Even if the world’s regulators came to the agreement that cryptocurrency should become a regulated commodity, there hasn’t been a unilateral agreement on how this might be done. Some jurisdictions may ban it outright, while others may move to regulate exchanges by retrofitting existing AML frameworks.

A third option may be to class cryptocurrencies as a defined asset class, thereby bringing it under the scope of regulation. Another option is the creation of a state-backed cryptocurrency, like Russia’s oft-touted ‘cryptorouble’.

Should a regulator choose one of the above or opt for an entirely different approach, their desired approach should be carefully balanced to ensure its program of oversight does not end up stifling innovation.

The market sentiment

With supranational bodies looming, market sentiment seems to have shifted towards embracing regulation and self-regulation, as a necessary step towards widespread adoption. Some UK firms are already taking steps to collectively promote a sound benchmark in terms of best practice for the crypto market.

CryptoUK was officially announced as the first self-regulatory trade association for the UK cryptocurrency industry. Comprising of seven UK-based companies, including Coinbase and CoinShares, the body intends to promote best practice by having its members subscribe to a Code of Conduct’. This includes best practice guidelines on due diligence, segregation of customer funds and the promotion of formal engagement with regulatory and legal bodies, including law enforcement.

The subject of cryptocurrency is a complex and evolving one, presenting an ever-changing risk exposure to those firms who are brave enough to get involved. Some firms deem cryptocurrency far too extreme and refuse to deal with it in any capacity, while others attempt to mitigate this by retrofitting existing policies and practices and/or by using analytical tools like Chainalysis or Elliptic.

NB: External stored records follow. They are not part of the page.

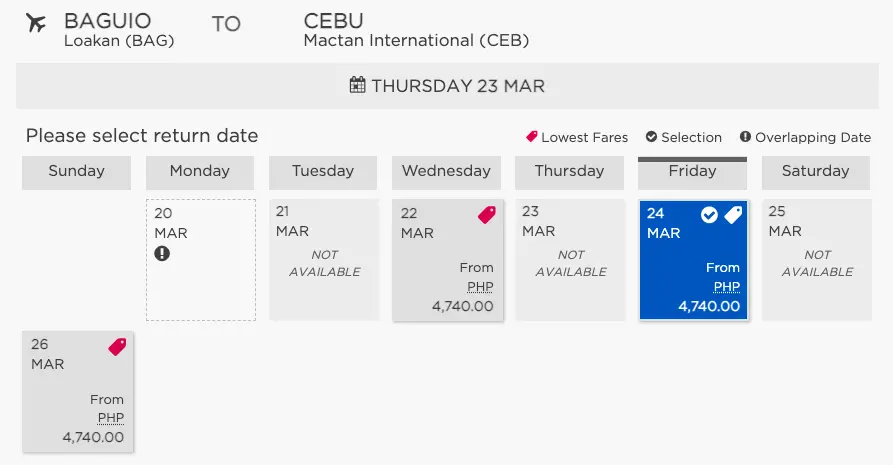Click the Wednesday column header
This screenshot has width=893, height=465.
click(x=446, y=173)
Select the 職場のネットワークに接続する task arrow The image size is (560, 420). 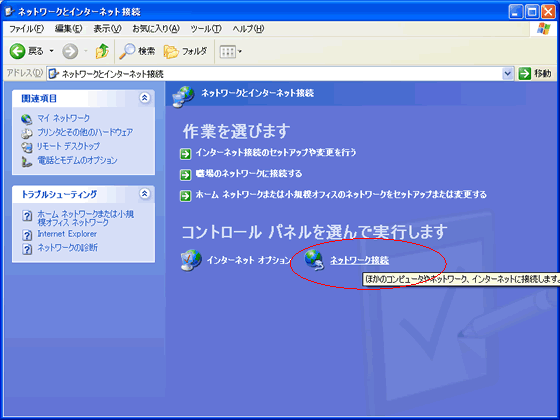point(185,175)

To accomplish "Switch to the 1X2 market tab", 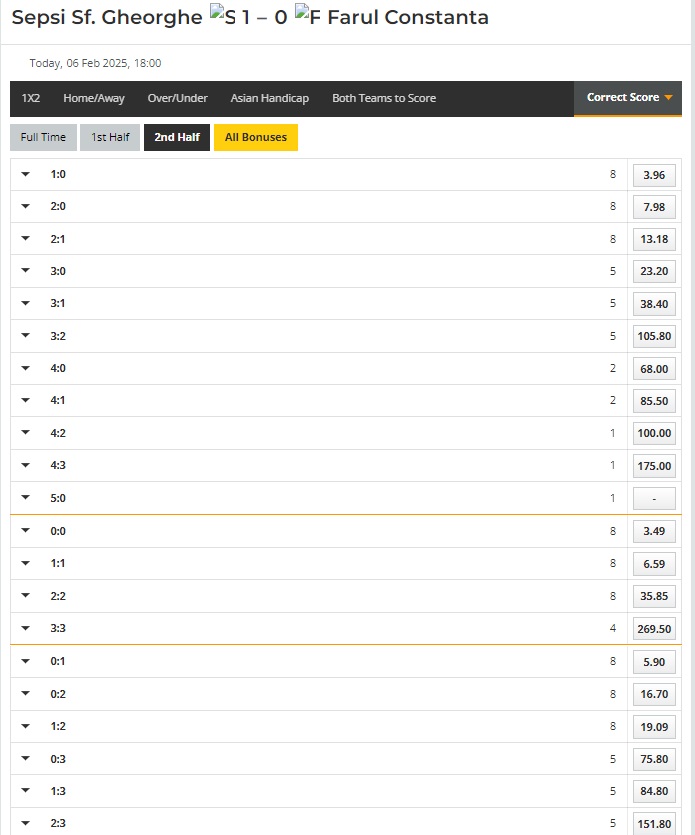I will (32, 98).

The long-term efficacy of the latter remains unclear, hence why the implementation of a regulatory framework should not be understated.

2018 is already shaping up to be a breakthrough year vis-a-vis cryptocurrency regulation. It featured high on the agenda at last month’s World Economic Forum, and is due to be discussed at this year’s G20 summit.

As governor of the Bank of England, Mark Carney, put it: “The time has come to hold the crypto-asset ecosystem to the same standards as the rest of the financial system. Being part of the financial system brings enormous privileges but with them great responsibilities.”